Last month, CBS 2 also uncovered security camera footage of 17 police officers getting ready to raid a home – some wearing hoods, all in plain clothes – with a sledge-hammer and battering ram. The team burst into the home during a 4-year-old’s birthday party.
“I was yelling, what’s going on? Because I’m shocked,” said the child’s aunt, Kiqiana Jackson. “I don’t know who these people are with guns pointed as us. And I’m basically like, who are you? And [police said], ‘Shut the f— up. We got a search warrant.’”
Police won’t confirm if body camera footage of that raid exists.
“I think it’s totally unacceptable – it’s unconscionable,” Collins said. “And that’s why we need to get involved in mandating that they’re held accountable for that misuse of power.”
It’s unclear if any officers have been disciplined. The department’s current body camera policy does not outline specific discipline when or if the rules are violated. Harris believes it should.
“If there are no consequences for that, your program does not serve the public, it serves only the police,” Harris said. “When you say we have these cameras, they are for public accountability as well as for collecting evidence that might be used in a case. And [if] you don’t take the rules seriously, you are telling the public that you don’t care about accountability.”
CBS 2’s ongoing investigation into Chicago Police conducting wrong raids has sparked Collins to begin drafting new legislation.
The law will include new body camera and discipline requirements, and outline protections for children when police search homes.
She intends to name the law after 10-year-old Peter Mendez, who said he had guns pointed at him when police raided the wrong home.
“I’m just surprised because I’m just a normal kid,” Peter said about the legislation. “I feel like I’m sticking up for a lot of kids that have gone through stuff.”
A lack of transparency
Harris said it’s best practice that police track data on wrong raids, conduct detailed audits and use body camera footage to examine problems and hold individual officers accountable.
For months, CBS 2’s investigative unit has been asking the police department for data on how often and where wrong raids happen. But they have refused to turn over complete records in response to CBS 2’s Freedom of Information Act requests.
When questioned by 2 Investigator Dave Savini in November, Chicago Police Superintendent Eddie Johnson acknowledged the police department tracks that data but would not answer questions about why it hasn’t been released.
Recently the police department sent CBS 2 a list of 2,708 search warrants served since 2016. But the records fail to clarify which, or if any, involve wrong raids. Police also refused to answer any questions about the data they did send.
CBS 2 Investigators do know, however, the data provided is missing warrants from multiple wrong raids. Collins believes Johnson has a responsibility to the community to explain why.
“He needs to come before the public, before a hearing, to indicate why there has been such difficult for you to gain the data,” she said.
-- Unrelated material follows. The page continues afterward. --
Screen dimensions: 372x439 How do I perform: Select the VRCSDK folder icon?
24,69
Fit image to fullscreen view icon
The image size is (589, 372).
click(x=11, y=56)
Our team requested an interview with Johnson and sent specific questions to Chicago Police asking about missing body camera video and wrong raids data. Instead, in a statement, Thomas Ahern, deputy director of news affairs, said Johnson was “unavailable for an interview this week” and that his schedule is “completely booked.” Our questions were not answered.
Also in the statement, Ahern said the police department “makes every effort to ensure the validity and accuracy of all information that is used to apply for and execute search warrants in every case.”